# Harford Vineyard - Chilean pickup



## Boatboy24 (Mar 12, 2014)

I know there are at least a handful here who buy juice and/or grapes from Harford Vineyard, north of Baltimore. I haven't put my order in yet, but will do so soon. Availabilility dates haven't been announced, but I will post up once I know when I'll be there. If you plan on picking up from Harford, let us know. Maybe a few of us could meet up and trade some wine.


----------



## Droc (Mar 12, 2014)

I'm down. I'll be going down on a Sunday since I work Saturdays. Hope to see some people there. 


Sent from my iPhone using Wine Making


----------



## heatherd (Mar 12, 2014)

Sounds good, it is my understanding that the Chilean juice will arrive late April to early May.
Heather


Sent from my iPhone using Wine Makin


----------



## harleydmn (Mar 12, 2014)

Me too, it be fun


----------



## Boatboy24 (Apr 24, 2014)

OK, there is a wide range of arrivals this year. I may be able to squeeze a trip up on Sunday the 4th. I will also have to go pick up grapes. Date for that is TBD, but probably between the 10th and 20th. 

Post up your plans and maybe we can meet and swap a few bottles.


----------



## Droc (Apr 25, 2014)

I'm hoping to go pick up all my stuff at one time. I'm going to call today and make sure they're cool with keeping my juice until my grapes come in. I'm hoping to make a run on the 11th to pick my stuff up. 


Sent from my iPhone using Wine Making


----------



## Boatboy24 (May 2, 2014)

Well, unfortunately, my weekends are insane the next few weeks and the best possibility for me to pick up grapes would be next Sunday.
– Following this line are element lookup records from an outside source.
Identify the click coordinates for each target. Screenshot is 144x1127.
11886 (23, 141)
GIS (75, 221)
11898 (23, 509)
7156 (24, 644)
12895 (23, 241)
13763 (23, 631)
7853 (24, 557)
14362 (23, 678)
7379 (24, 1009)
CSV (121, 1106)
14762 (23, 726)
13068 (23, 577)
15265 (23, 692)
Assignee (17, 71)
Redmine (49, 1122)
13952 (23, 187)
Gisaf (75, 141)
Seeing as that is Mother's Day and I value my life (and my wife), the pickup won't be that day. 

I'm going to have to take time off from work (I hate when that happens) and plan to go either Friday the 9th, or Monday the 12th. The 12th is looking much better at this point. Either way, I'd plan to get there around noon. This, of course, is dependent upon the red grapes actually being available those days. I'll update once I see something official from Harford.


----------



## harleydmn (May 2, 2014)

Picked up my juice yesterday but would like to see if we can meet when the grapes come in. Open to any day but can't get there till around 3:30 weekdays


----------



## heatherd (May 2, 2014)

My friend and I are picking up our respective orders on 5/24.
Heather


Sent from my iPhone using Wine Makin


----------



## Boatboy24 (May 7, 2014)

Got the update tonight. I'll be up on Monday around noon.


----------



## harleydmn (May 8, 2014)

Dang, got to work Monday. I will most likely go on Sunday


----------



## Droc (May 8, 2014)

I work also. Might run down after i get off. I'm going to have to make a second run though for my Syrah when that comes in though. 


Sent from my iPhone using Wine Making


----------



## harleydmn (May 11, 2014)

Picked up my malbec grapes today, these were really nice, no problems with them at all.


----------



## Boatboy24 (May 11, 2014)

I'll be there around noon tomorrow.


----------



## heatherd (Mar 27, 2015)

I will be picking up pinotage grapes this weekend. Anyone else headed to Harford?
Heather


----------



## Boatboy24 (Mar 27, 2015)

heatherd said:


> I will be picking up pinotage grapes this weekend. Anyone else headed to Harford?
> Heather



I gave up my order. But please keep me posted on this one. I'm hoping we'll see more SA grapes next year.


----------



## heatherd (Mar 28, 2015)

Will do - this will be my first batch from solely grapes, so it may or may not meet it's full potential. 
Heather


----------



## Boatboy24 (Mar 28, 2015)

How much are you making?


----------



## heatherd (Mar 28, 2015)

Three gallons +/-


----------